Bangladesh Naval Academy is a reputed military academy for naval training in South Asia. It was established in 1976 at the premises of the Mercantile Marine Academy at Juludia, Chittagong, later shifted to BNS Issa Khan in Chittagong to train the cadets of the Bangladesh Navy. The academy shifted to its present location in 1988. Yuri V Redkin, a Soviet Union navy sailor who died clearing mines left from the Bangladesh Liberation War in Chittagong port, is buried here. The military academy was opened by the initiative of the then Prime Minister Sheikh Mujibur Rahman. The academy was officially commissioned on 2 June 1988 and started functioning independently at the picturesque site of Patenga just at the river mouth of Karnaphuli. Inspired by its motto 'Fight in the way of Allah', Bangladesh Naval Academy has been making commendable contributions to Bangladesh's national life by training its own and overseas naval officers during the last 3 decades. In July 1998, the first batch of overseas cadets joined Bangladesh Naval Academy. Till 2018, more than 100 foreign cadets from friendly countries like Palestine, Maldives and Qatar got commission from this academy. Bangladesh Naval Academy is the pioneer institution in inducting female cadets in the armed forces. In January 2000, the first batch of 16 female cadets joined Bangladesh Naval Academy for cadet training. So far, more than 110 female officers have been commissioned from this academy. In recognition of outstanding achievements over the past decades, Bangladesh Naval Academy was awarded the National Standard on 28 December 2003 by the Prime Minister of Bangladesh.

» WORK TASK A: List every year mentioned in the passage on Bangladesh Naval Academy.
» WORK TASK B: Carry the passage on Bangladesh Naval Academy forward from its last sentence.

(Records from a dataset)
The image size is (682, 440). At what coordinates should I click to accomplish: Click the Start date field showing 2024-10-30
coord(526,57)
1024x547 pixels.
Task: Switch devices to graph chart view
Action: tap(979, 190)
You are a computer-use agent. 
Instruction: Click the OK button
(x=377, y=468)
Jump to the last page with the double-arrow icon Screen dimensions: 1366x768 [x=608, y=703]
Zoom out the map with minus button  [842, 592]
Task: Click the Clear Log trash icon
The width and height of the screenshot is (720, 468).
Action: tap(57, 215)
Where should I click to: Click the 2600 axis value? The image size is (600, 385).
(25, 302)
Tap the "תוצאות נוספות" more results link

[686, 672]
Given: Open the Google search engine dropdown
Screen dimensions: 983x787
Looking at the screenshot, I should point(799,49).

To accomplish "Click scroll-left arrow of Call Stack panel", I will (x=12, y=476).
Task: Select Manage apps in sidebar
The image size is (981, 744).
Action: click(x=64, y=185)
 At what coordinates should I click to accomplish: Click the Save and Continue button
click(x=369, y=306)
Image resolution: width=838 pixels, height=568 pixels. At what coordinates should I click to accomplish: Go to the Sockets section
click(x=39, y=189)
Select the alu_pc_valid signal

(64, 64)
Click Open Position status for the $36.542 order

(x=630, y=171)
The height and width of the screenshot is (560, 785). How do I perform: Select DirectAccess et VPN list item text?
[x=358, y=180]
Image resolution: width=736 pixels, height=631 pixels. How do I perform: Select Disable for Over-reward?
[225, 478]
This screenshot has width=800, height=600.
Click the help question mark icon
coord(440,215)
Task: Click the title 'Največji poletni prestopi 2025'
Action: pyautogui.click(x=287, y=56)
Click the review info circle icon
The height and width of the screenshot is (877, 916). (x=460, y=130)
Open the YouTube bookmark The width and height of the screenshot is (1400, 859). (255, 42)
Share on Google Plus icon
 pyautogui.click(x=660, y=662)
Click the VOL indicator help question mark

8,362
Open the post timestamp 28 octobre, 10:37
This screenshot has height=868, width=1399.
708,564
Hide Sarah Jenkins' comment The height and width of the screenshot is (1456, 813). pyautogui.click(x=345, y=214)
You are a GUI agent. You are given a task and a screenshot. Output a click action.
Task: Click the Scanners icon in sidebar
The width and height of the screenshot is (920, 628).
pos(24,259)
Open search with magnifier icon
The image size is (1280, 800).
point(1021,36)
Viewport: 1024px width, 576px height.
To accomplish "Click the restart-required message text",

» EXERCISE ANSWER A: 1976, 1988, 1998, 2000, 2003, 2018

» EXERCISE ANSWER B:
== Training==
All cadets of the Bangladesh Navy undergo 10 weeks of joint services training in Bangladesh Military Academy with the Army and Air Force cadets. In the Bangladesh Naval Academy, they continue training for another 15 months till they become Midshipmen. The Midshipmen are sent to ships for 6 months of sea training. After sea training i.e. after 3 years of training they are commissioned in the Bangladesh Navy in the rank of Sub Lieutenant. Officers are also awarded the Bachelor of Science degree as they graduate from the academy with the affiliation of Bangladesh University of Professionals (Bangladesh). In 2014, the academy has introduced 4 years BSc(Hons) in Maritime Science and BBA in Logistics and Management under Bangladesh University of Professionals.

Many foreign cadets from Palestine, Sri Lanka, Maldives and Qatar are trained in Bangladesh Naval Academy. There are four wings in the academy namely- professional wing, academic wing, training, and administrative wing. Junior Staff Course (JSC) is also conducted at Bangladesh Naval Academy under JSC Wing.

Presently, Commodore A K M Afzal Hossain, (C), OSP, afwc, psc, BN is the Commandant of the Bangladesh Naval Academy.

==Training course==
The training courses run at Bangladesh Naval Academy are as follow:
- Long Course – 3 years.
- Direct Entry Officer Course – 24 weeks.
- Junior Staff Course - 12 weeks
- Branch Rank Common Course

==Training criteria==
One of the premiere training institutes of Bangladesh, Bangladesh Naval Academy deals with the immense task of fulfilling national policy and committed for developing commissioned officers to lead the future Bangladesh Navy. Primarily, Bangladesh Naval Academy training has four dimensions:
- Leadership: To impart all the qualities to be a good leader .
- Physical Training: To attain the military standard of physical fitness.
- Naval Training: It facilities naval training which includes Seamanship Model Room, Chart Room, Sailing and Pulling, NBCD simulator, Planetarium for Astro Navigation etc.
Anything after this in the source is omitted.